Ennis apologizes again. At the door to the locker room Dime asks him to autograph his ball. Ennis rears back. He’s chuckling but his eyes are wary.

“Why you want that? I’m just an old equipment hand, nobody cares about my autograph.”

“As far as I’m concerned you run the team,” Dime answers, so Ennis laughs and takes the Sharpie and signs his name to Dime’s ball, and this will be the only autograph that Dime collects today. Back in the locker room the players have almost finished suiting up. The air is a pungent casserole of plastics, b.o., farts, melon-woody colognes, and the rancid-licorice reek of petroleum liniments. Norm stands on a chair in the center of the room and calls Bravo to him, then instructs the team to circle around. Bravo has heard its quota of speeches today but here comes another, what can you do. The players dutifully approach, and as they assemble here in the middle of the room Billy tries to imagine the vast systems that support these athletes. They are among the best-cared-for creatures in the history of the planet, beneficiaries of the best nutrition, the latest technologies, the finest medical care, they live at the very pinnacle of American innovation and abundance, which inspires an extraordinary thought—send them to fight the war! Send them just as they are this moment, well rested, suited up, psyched for brutal combat, send the entire NFL! Attack with all our bears and raiders, our ferocious redskins, our jets, eagles, falcons, chiefs, patriots, cowboys—how could a bunch of skinny hajjis in man-skirts and sandals stand a chance against these all-Americans? Resistance is futile, oh Arab foes. Surrender now and save yourself a world of hurt, for our mighty football players cannot be stopped, they are so huge, so strong, so fearsomely ripped that mere bombs and bullets bounce off their bones of steel. Submit, lest our awesome NFL show you straight to the flaming gates of hell!

“Now, I just want to say,” Norm begins, but there’s some chatter at the back, and someone’s boom box is burbling Ludacris. “SHADDUP!!!!!” Coach Tuttle bellows, and for a moment they could all be back in eighth-grade gym.

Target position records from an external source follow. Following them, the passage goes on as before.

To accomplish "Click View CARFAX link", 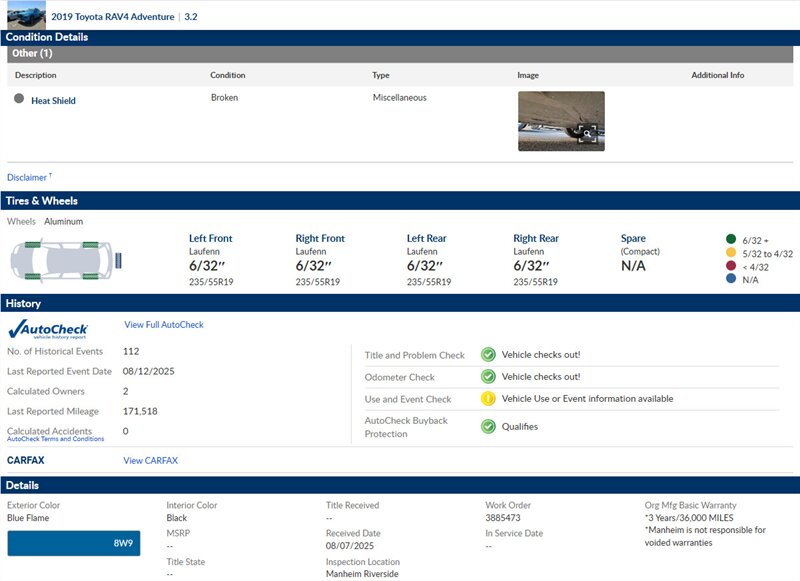I will (150, 461).
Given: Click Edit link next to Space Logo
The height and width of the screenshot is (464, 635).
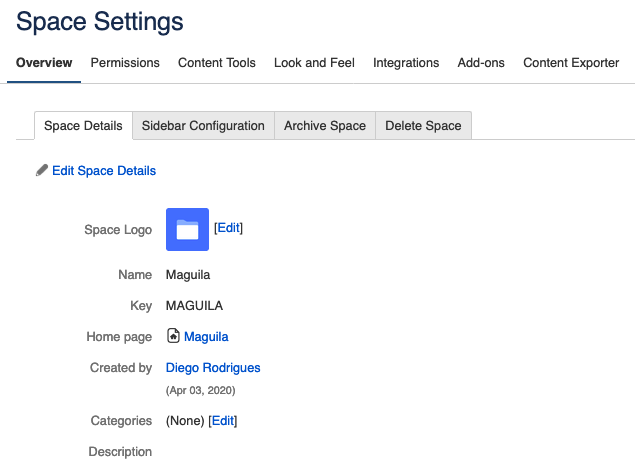Looking at the screenshot, I should click(229, 228).
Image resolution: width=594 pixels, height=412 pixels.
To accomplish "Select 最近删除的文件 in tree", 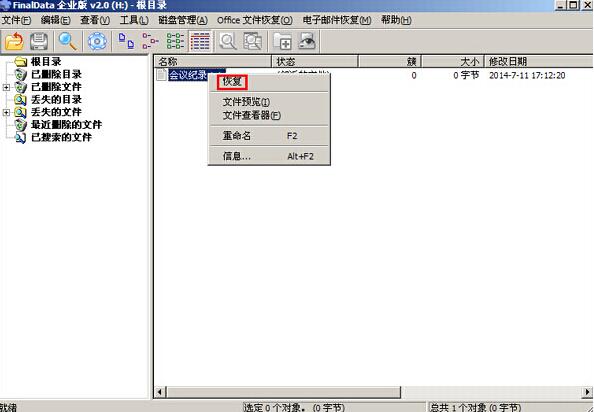I will (66, 125).
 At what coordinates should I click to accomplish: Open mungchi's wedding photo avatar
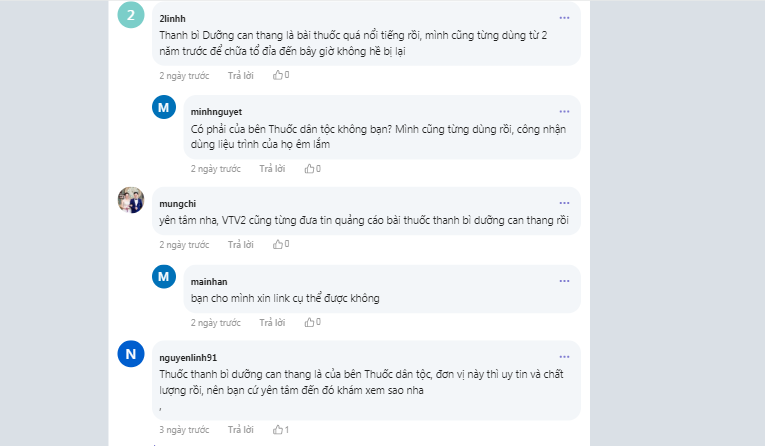pos(131,200)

“Well,” Norm resumes, “I hope everyone’s had a chance to visit with the very special guests we have with us today, the soldiers of Bravo squad. I’m sure by now everybody is familiar with their story—under fire, pinned down, large numbers of their colleagues killed or wounded, but these young men, the young soldiers of Bravo, they would, not, quit. There on the banks of the Al-Ansakar Canal they were faced with the biggest challenge of their lives, and thanks to God’s help they rose to the challenge, and they’ve made our entire country proud. I had the privilege of speaking with President Bush not long ago, and he . . .”

The players have tuned out. Billy can see it in their eyes, that flatness, the rheostatic dialing down of brains in sleep mode. Having stood in formation for countless hours, he knows the look when he sees it.

“ . . .  so maybe our challenges are different. Maybe the challenges we face aren’t as dramatic as theirs, but they’re the tests God has put in our path to mold us into the people He wants us to be. Now, I know we’ve hit a rough patch in our season. We’re struggling. Things haven’t gone exactly to plan, but it’s what we do when we’re down, after we’ve taken the hit, that determines who we are. So do we say forget it, just pack it in . . .”

A cloud of chemical wrath seems to rise off the players. A Norm lecture is just an everyday pain in the ass, but to be shown up by Bravo? Contrasted?
Compared?
This stirs the bloody reservoirs of sibling rivalry.
Why can’t you be more like him?
Not that Bravo wants anything to do with this, but it’s too late to opt out of Norm’s Sunday school lesson.

“ . . .  and so I challenge you,
all
of you, every individual on this team, from Vinny and Drew right down to Bobby”—a gurgling cry rises from somewhere behind the players, Bobby himself; Bravo met him earlier, the Cowboys’ famous, mildly retarded ball boy—“to rise to the challenge, to overcome. To be as brave and determined in facing the challenge as these young soldiers were facing theirs. It starts today, gentlemen. No time like the present. So let’s go out there and kick some Bear butt!”